Thoughts On The Dead

Musings on the Most Ridiculous Band I Can't Stop Listening To

A Good, Old-Fashioned Fund Raising

art ftw jerry clouds tda

The fourth thing Kitty Hawk did after taking over the Museum of Modern Terrible Dead Art (Or MoMTDA, pronounced “Mom: Ta-DAA!”) was lawyer up, which she viewed like putting on your seatbelt or locking your front door at night. You may recall that the third thing she did was locate the Time Sheath, but that’s a whole other story for a whole other time, and also I forgot to tell you about the second thing she did, part of it at least.

Fundraising! Funds are low; raise them. Lift those funds like Simba, and show ’em to Jesus. Gotta raise them funds up.

Kitty had never fundraised before; she liked the idea, though: just asking for the money. She had traded goods and services for money; scammed people out of it; absconded with it. She had flat-out stolen quite a bit of cash. Asking for it was a whole new angle for her, but she got her head around it in a day or so. Kitty Hawk was born for the Ask.

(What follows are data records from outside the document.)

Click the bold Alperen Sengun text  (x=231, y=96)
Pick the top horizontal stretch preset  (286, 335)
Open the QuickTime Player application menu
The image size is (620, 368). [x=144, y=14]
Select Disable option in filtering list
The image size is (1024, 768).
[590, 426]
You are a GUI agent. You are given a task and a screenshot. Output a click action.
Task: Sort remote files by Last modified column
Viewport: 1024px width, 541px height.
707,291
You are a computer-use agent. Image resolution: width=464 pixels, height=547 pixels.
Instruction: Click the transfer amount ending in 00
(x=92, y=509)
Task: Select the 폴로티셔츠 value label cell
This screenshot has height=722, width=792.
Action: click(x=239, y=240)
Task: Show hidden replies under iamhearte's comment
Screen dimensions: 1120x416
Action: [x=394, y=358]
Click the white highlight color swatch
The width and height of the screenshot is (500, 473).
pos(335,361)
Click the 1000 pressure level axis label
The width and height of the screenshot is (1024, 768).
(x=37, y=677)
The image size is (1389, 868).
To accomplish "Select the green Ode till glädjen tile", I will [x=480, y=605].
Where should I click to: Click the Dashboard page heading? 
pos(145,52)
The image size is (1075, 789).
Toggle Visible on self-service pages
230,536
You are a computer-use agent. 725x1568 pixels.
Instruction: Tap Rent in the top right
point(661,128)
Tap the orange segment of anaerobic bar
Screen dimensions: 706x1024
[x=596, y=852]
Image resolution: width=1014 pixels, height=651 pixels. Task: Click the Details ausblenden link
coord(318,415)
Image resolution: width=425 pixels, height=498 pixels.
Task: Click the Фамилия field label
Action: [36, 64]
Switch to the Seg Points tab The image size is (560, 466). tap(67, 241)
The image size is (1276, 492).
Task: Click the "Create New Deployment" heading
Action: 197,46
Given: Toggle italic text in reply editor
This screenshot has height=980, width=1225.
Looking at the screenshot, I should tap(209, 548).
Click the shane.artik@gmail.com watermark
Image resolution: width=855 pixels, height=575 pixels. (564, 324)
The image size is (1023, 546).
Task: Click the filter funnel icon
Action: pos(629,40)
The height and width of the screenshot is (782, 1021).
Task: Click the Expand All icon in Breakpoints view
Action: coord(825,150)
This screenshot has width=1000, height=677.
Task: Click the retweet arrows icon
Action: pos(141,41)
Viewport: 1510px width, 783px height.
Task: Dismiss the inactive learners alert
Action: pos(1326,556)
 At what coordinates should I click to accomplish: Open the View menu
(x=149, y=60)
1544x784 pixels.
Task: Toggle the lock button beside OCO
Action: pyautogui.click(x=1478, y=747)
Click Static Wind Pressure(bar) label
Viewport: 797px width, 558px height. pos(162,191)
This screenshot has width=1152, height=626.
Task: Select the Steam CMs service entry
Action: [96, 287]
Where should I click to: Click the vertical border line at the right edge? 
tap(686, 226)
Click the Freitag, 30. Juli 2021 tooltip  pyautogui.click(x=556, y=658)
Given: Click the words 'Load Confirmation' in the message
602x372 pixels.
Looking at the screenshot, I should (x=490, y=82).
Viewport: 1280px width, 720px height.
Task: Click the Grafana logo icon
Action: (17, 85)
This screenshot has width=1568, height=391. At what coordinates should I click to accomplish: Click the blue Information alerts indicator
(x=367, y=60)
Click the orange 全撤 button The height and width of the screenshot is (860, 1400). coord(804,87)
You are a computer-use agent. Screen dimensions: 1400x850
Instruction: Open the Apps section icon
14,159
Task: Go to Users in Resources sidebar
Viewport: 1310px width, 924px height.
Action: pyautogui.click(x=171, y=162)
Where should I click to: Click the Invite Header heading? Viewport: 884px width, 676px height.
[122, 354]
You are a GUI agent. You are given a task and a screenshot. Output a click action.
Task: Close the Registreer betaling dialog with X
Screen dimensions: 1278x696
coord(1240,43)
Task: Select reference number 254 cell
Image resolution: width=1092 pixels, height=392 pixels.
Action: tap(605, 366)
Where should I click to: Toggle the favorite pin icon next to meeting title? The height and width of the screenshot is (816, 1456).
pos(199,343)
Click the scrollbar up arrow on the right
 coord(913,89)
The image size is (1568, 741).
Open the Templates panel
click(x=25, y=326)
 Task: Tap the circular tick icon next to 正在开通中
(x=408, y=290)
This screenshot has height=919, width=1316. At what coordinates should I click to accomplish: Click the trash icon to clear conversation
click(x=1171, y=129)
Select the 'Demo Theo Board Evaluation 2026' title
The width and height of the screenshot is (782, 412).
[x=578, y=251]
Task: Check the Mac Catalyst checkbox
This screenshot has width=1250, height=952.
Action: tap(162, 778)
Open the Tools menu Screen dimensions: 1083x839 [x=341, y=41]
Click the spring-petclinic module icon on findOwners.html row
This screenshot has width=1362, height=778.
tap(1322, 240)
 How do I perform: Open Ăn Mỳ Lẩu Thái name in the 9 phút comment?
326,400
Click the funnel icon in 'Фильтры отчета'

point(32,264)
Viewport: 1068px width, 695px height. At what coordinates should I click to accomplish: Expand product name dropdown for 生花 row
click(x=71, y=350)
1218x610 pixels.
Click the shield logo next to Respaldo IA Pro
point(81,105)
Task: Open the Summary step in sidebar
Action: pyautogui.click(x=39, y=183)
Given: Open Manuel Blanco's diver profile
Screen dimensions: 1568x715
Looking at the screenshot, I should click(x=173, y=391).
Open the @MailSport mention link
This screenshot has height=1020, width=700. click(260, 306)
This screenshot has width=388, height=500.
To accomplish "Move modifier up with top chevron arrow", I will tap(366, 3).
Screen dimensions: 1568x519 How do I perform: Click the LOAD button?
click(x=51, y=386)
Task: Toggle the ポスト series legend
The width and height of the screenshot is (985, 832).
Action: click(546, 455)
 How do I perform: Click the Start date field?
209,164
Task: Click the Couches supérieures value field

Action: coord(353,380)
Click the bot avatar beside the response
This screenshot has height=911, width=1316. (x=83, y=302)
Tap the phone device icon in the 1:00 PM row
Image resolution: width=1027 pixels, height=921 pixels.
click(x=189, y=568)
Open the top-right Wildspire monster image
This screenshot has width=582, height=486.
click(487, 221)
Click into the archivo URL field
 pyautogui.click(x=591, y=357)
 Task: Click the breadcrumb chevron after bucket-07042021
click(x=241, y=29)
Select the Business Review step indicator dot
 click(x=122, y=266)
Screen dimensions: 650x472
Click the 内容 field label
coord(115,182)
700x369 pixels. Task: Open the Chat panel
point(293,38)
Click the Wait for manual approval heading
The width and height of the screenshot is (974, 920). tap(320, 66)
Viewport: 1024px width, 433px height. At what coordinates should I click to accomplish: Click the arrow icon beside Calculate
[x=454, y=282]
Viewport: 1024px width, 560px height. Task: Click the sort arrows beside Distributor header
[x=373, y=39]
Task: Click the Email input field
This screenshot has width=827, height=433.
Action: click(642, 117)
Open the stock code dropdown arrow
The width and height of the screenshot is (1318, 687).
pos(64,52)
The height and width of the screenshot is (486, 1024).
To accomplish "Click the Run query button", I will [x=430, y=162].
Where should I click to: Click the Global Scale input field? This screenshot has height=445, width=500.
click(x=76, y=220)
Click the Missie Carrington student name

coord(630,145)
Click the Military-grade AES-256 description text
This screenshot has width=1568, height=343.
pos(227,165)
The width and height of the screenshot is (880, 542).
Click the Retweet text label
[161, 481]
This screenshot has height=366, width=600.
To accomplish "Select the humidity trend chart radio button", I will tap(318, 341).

Because she understood there was no asking involved: you were still selling something, it just didn’t technically exist. Not a widget, in other words. There was legacy, and Kitty wished every rich Deadhead wanted legacy; she had a deal going with a plaque engraver in Little Aleppo, and would gladly slap your name on whatever you could afford. (Except for the parking lot: she titled that the Patrick J. Leahy Parking Structure, and she did it for free. Never hurts to kiss a Senator’s ass.)

Legacy was easy, but it turned into ego, and ego was a pain in the ass but had more money. Unfortunately, there were only so many main galleries in MoMTDA to sell the naming rights to. She floated a trial balloon about leasing the rights to a different rich guy each year, but it don’t go over well: people with the money to buy main galleries want to buy them for good, and bolt their full names in blocky, san-serif, metal letters to the wall, and giant, old-fashioned oil portraits of their mutant families.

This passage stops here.